Introducing the cymruservices R Package

By Bob Rudis (@hrbrmstr)
Wed 22 July 2015 | tags: blog, r, rstats, graph, bots, -- (permalink)

The R world has come a long way since Jay & I wrote Data-Driven Security. We had to make a conscious decision to stick with R 2.14.0 (R is at version 3.2.1 now) and packages such as knitr and dplyr either didn’t exist or were in their infancy.

In Chapter 4, we showed some very basic exploratory data analysis and visualization. One of those examples showed how to do a basic network visualization of the ZeuS botnet nodes, clustered by country of origin.

We turned some of the functions that collected metadata on the ZeuS IP addresses into a new R package - cymruservices which will be on CRAN soon. If you’re new to installing from github, you’ll need to install and load the devtools package then do a devtools::install_github("hrbrmstr/cymruservices") to work with that package until it gets on CRAN. (UPDATE: It’s on CRAN.)

We’ll re-create the first network visualization from listing 4-12 (page 94) using this package and also modify the code to use dplyr functions and visualize the graph with networkD3, a super-spiffy htmlwidget package.
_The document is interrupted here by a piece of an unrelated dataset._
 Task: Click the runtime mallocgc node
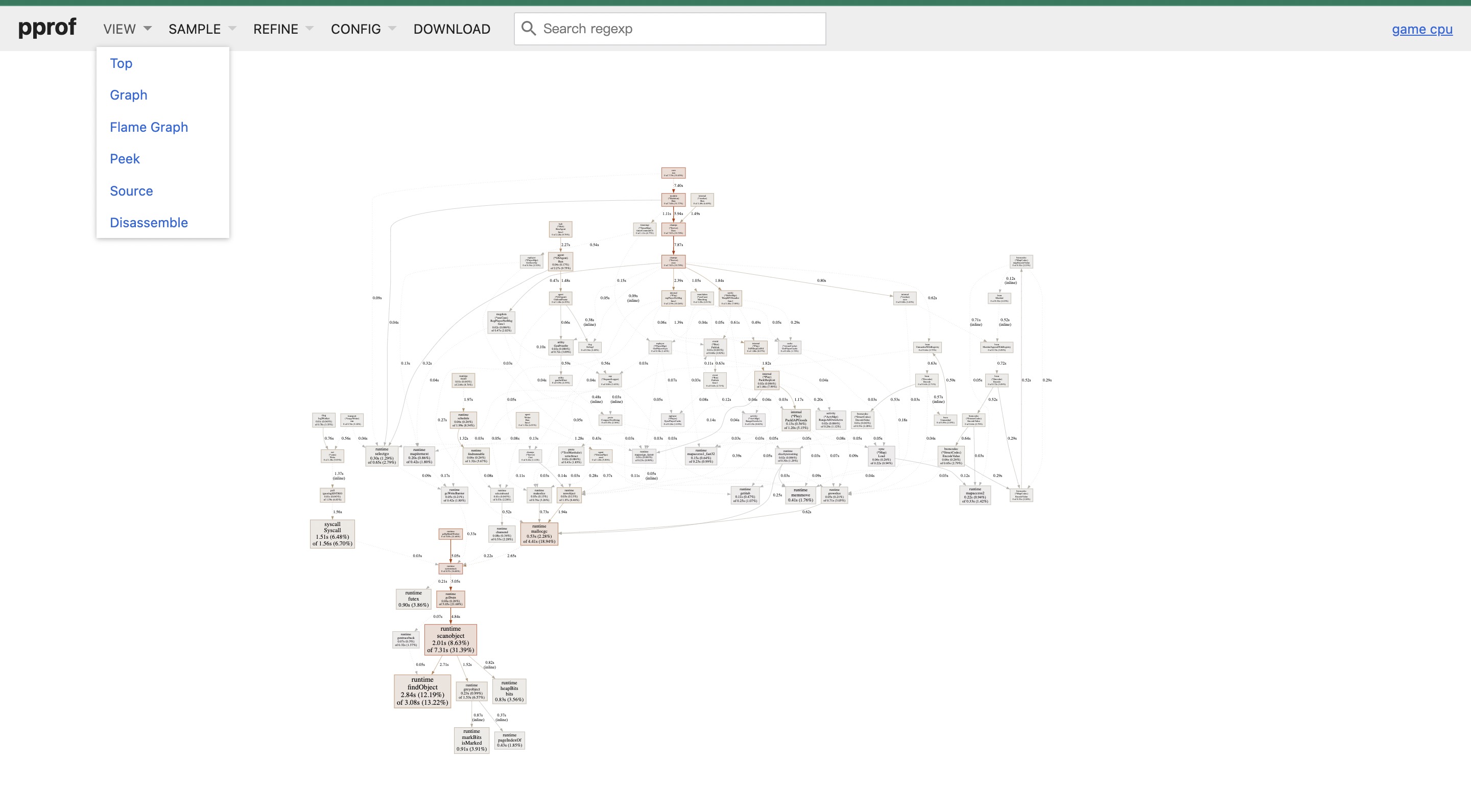538,534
You’ll be able to pan & zoom the visualization and hopefully get some inspiration to “Try This At Home”.

We’ve placed the ZeuS botnet data used in the book on our website to make it easier to replicate the example. The code is (unsurprisingly) similar to the listing in the book:

library(igraph)
library(dplyr)
library(cymruservices)
library(networkD3)

# reading the IP list in a slightly different way
ips <- grep("^#|^$", readLines("https://datadrivensecurity.info/data/zeus-book.csv"), 
            value=TRUE, invert=TRUE)

# get metadata
origin <- bulk_origin(ips)

# build graph
g <- graph.empty()
g <- g + vertices(ips, group=1)
g <- g + vertices(origin$cc, group=2)

# there are other ways to build this edgelist, but I'm keeping with 
# the example in the book for consistency

ip_cc_edges <- lapply(ips, function(x) {
  i_cc <- filter(origin, ip==x) %>% .$cc
  lapply(i_cc, function(y) {
    c(x, y)
  })
})

g <- g + edges(unlist(ip_cc_edges))

# simplify graph
g <- simplify(g, edge.attr.comb=list(weight="sum"))
g <- delete.vertices(g, which(degree(g) < 1))
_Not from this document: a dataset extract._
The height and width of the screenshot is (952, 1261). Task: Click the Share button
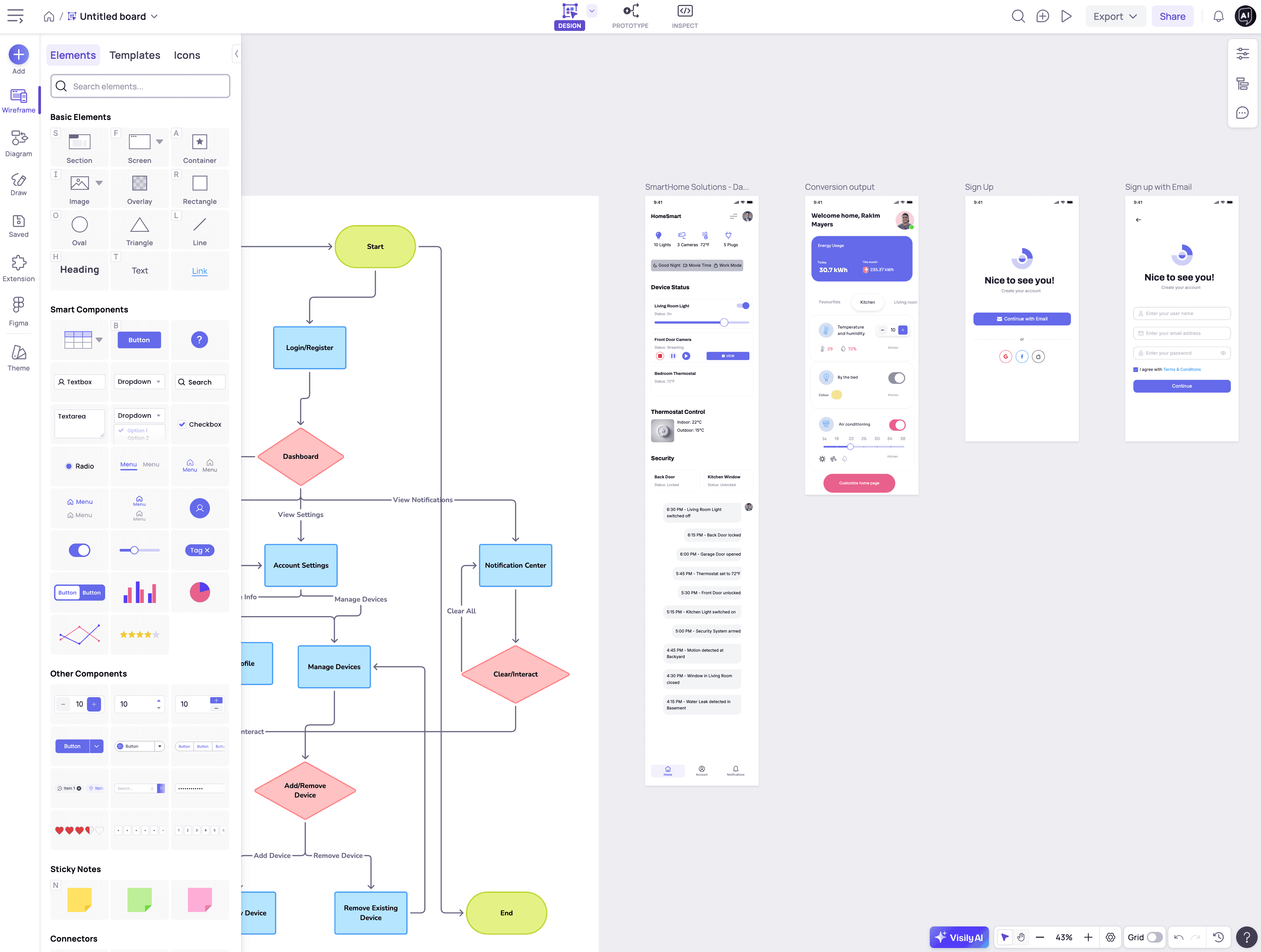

# get ready to make javascript vis
gd <- get.data.frame(g, what = "edges")

simpleNetwork(gd, linkDistance=20, charge=-100,
              nodeColour="#377eb8", textColour="black",
              fontSize=7, fontFamily="sans-serif",
              height=600, width=600, zoom=TRUE)

If you have the book, take a look at some of the subtle changes and also see how easy it is to make existing, static R visualizations dynamic.
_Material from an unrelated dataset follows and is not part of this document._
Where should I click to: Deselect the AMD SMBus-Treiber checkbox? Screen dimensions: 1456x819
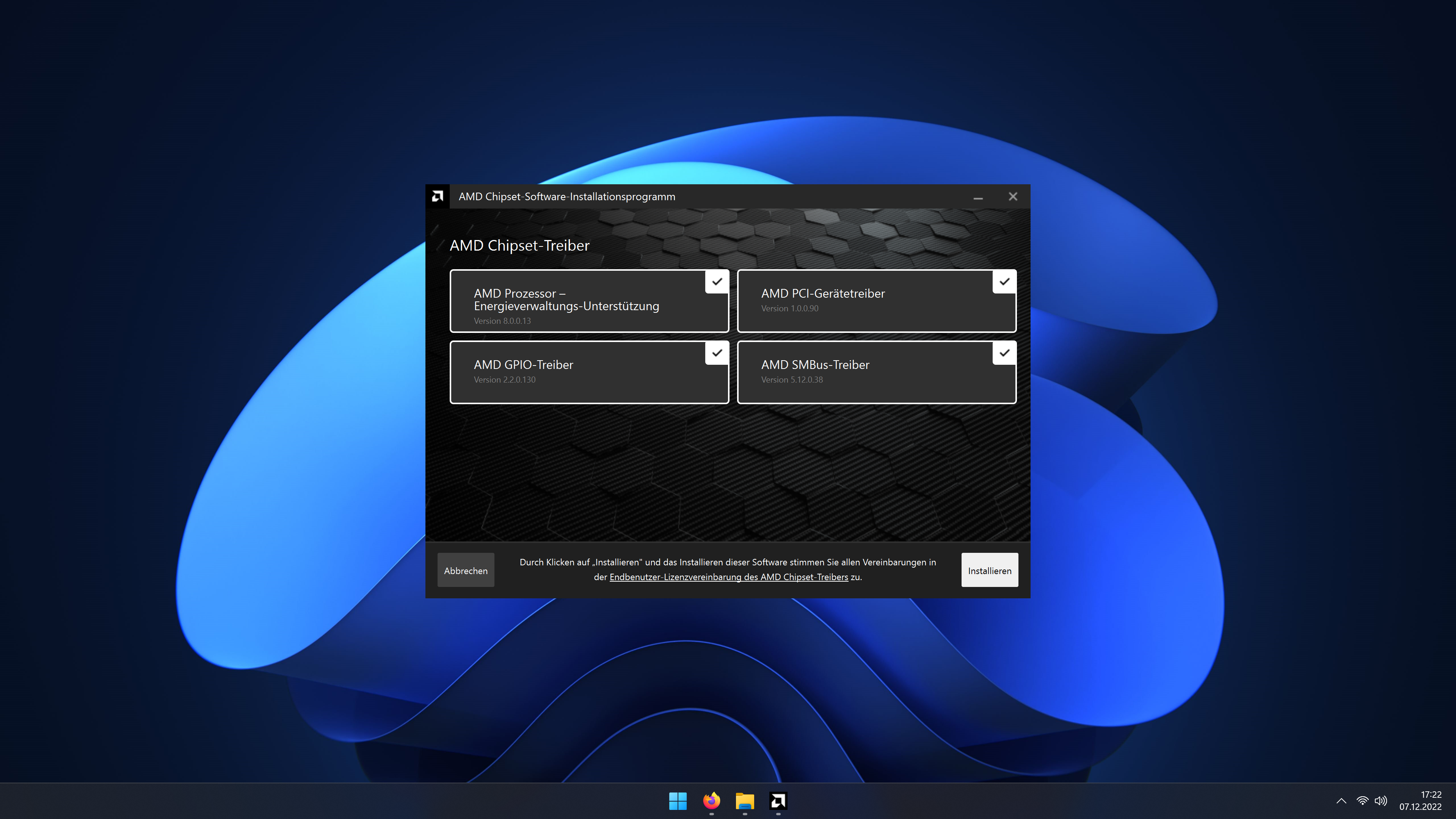pos(1004,353)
There are a few more interesting functions in that package that will get you tons of useful metadata for your security data science projects. The package should be helpful when creating features for classification or just building relationships between objects that you may never know have exists. Plus, you now have a new visualization toy to play with!